Kamel, gènes de star
De loin comme de près, Kamel ressemble à Dahmane Amrani, dit El Harrachi (le créateur, en 1973, de Ya Rayah, devenu tube planétaire grâce à sa reprise par Rachid Taha), dont il est bel et bien le fils (aîné). Ce garçon aussi discret qu’efficace a presque le même jeu de mandole que son père, mais une voix moins rocailleuse. En 1991, Kamel, qui a pris le nom d’El Harrachi pour perpétuer sa mémoire, enregistre sa première cassette chez Afric-Audio à Douéra, dans l’Algérois, où l’on peut se délecter de deux titres inédits de ce dernier.

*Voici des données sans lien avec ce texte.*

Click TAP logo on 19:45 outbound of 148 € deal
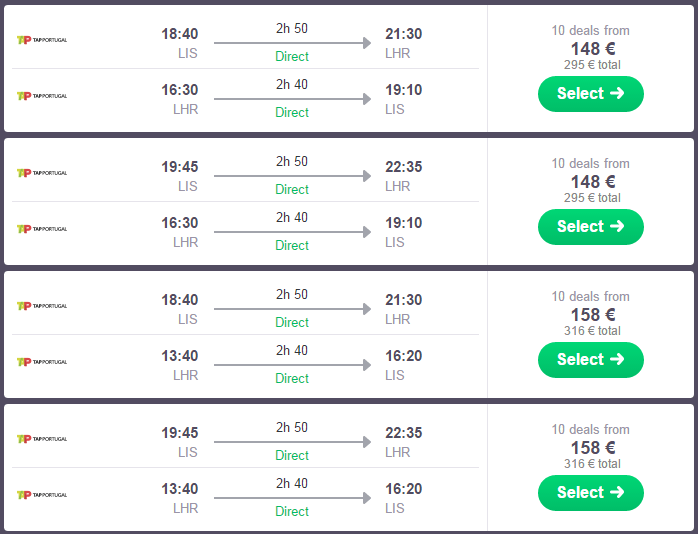The height and width of the screenshot is (534, 698). tap(42, 173)
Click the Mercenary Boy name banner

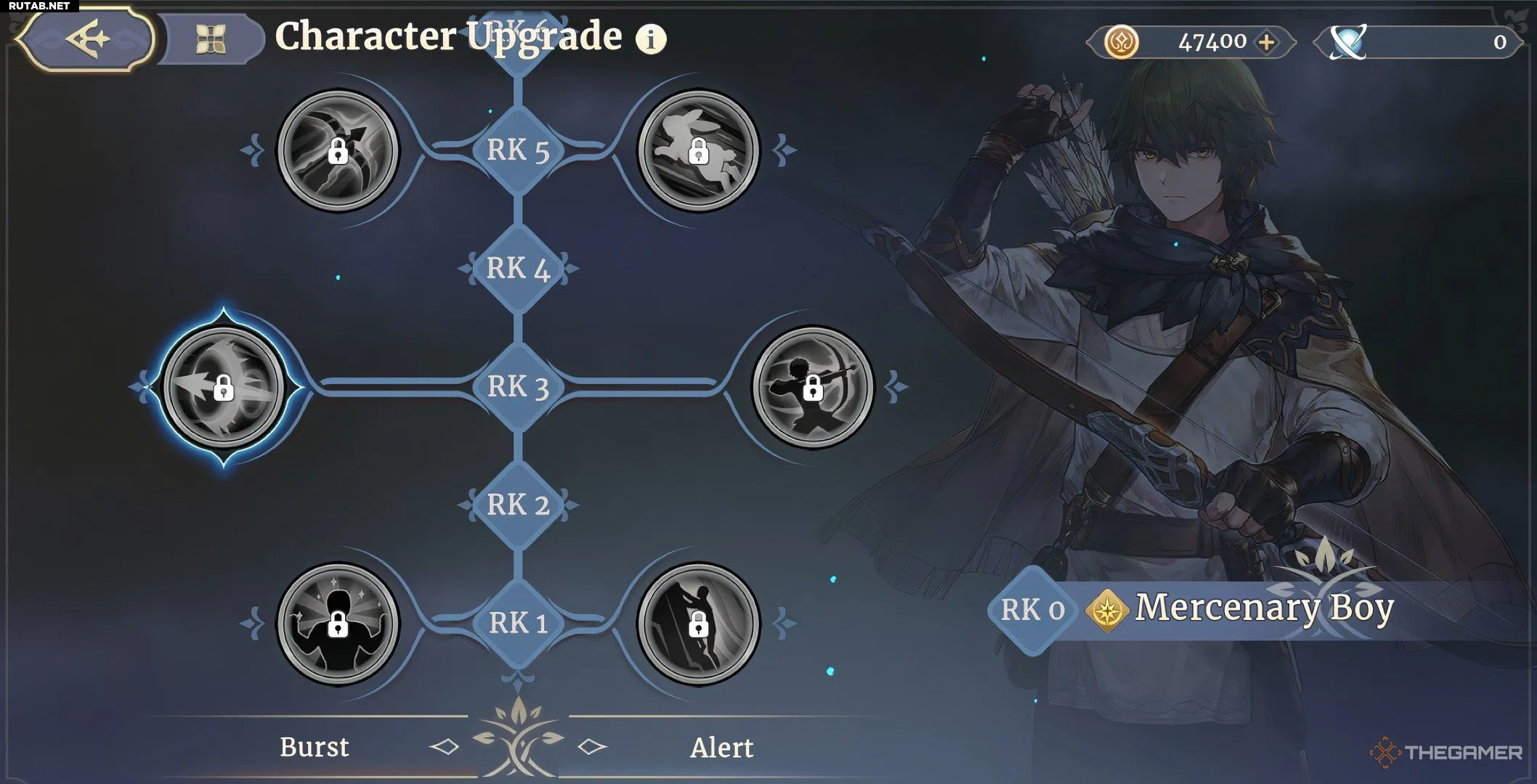(1264, 609)
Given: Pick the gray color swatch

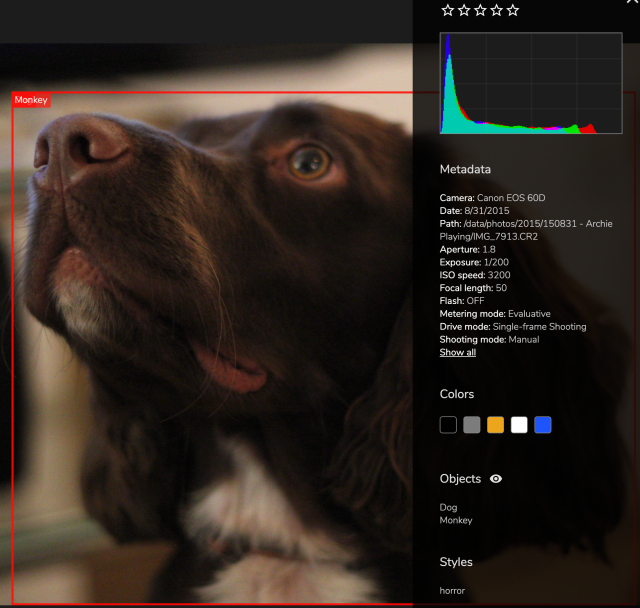Looking at the screenshot, I should 472,425.
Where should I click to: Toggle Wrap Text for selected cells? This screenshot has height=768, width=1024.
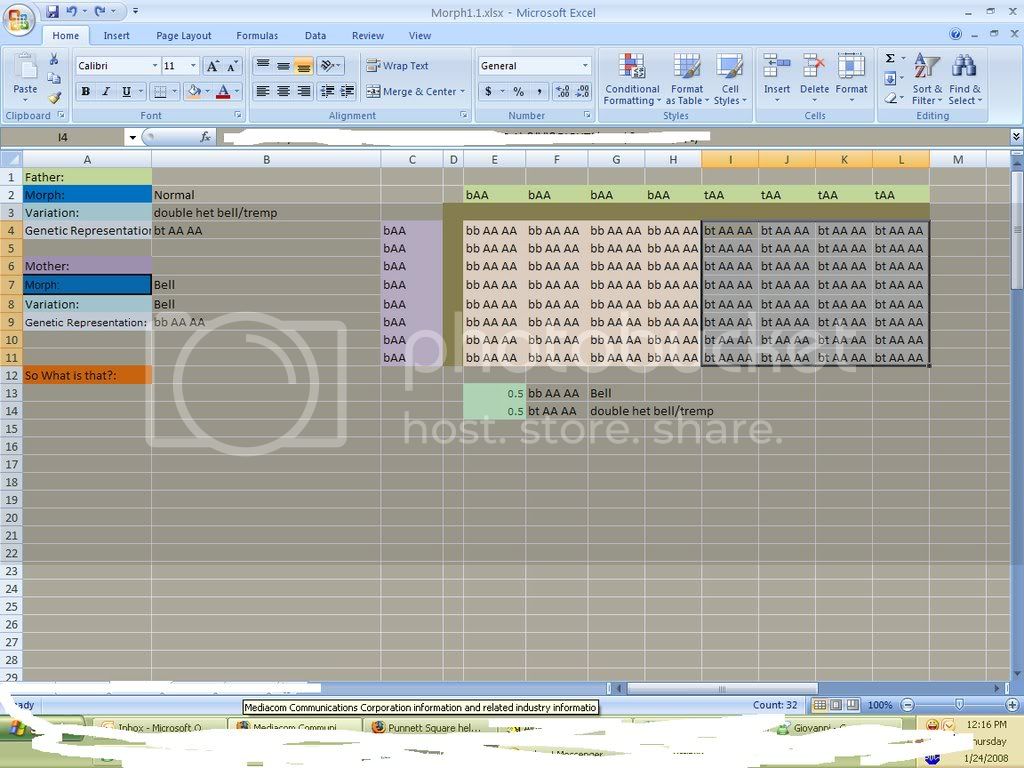(x=397, y=66)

Il poursuit, loin de tout tapage, une carrière musicale qui fait les délices de tout un public « underground ». Depuis quelques mois, il a, enfin, repris le chemin des studios et son premier vrai album, produit par WMD, le label de Beur-FM, paraîtra à la fin de l’année. On peut imaginer l’impatience de ses nombreux inconditionnels, tant son talent, sa maîtrise instrumentale et sa bonne tenue scénique sortent de l’ordinaire. En plus, il excelle dans tous les modes chaâbi.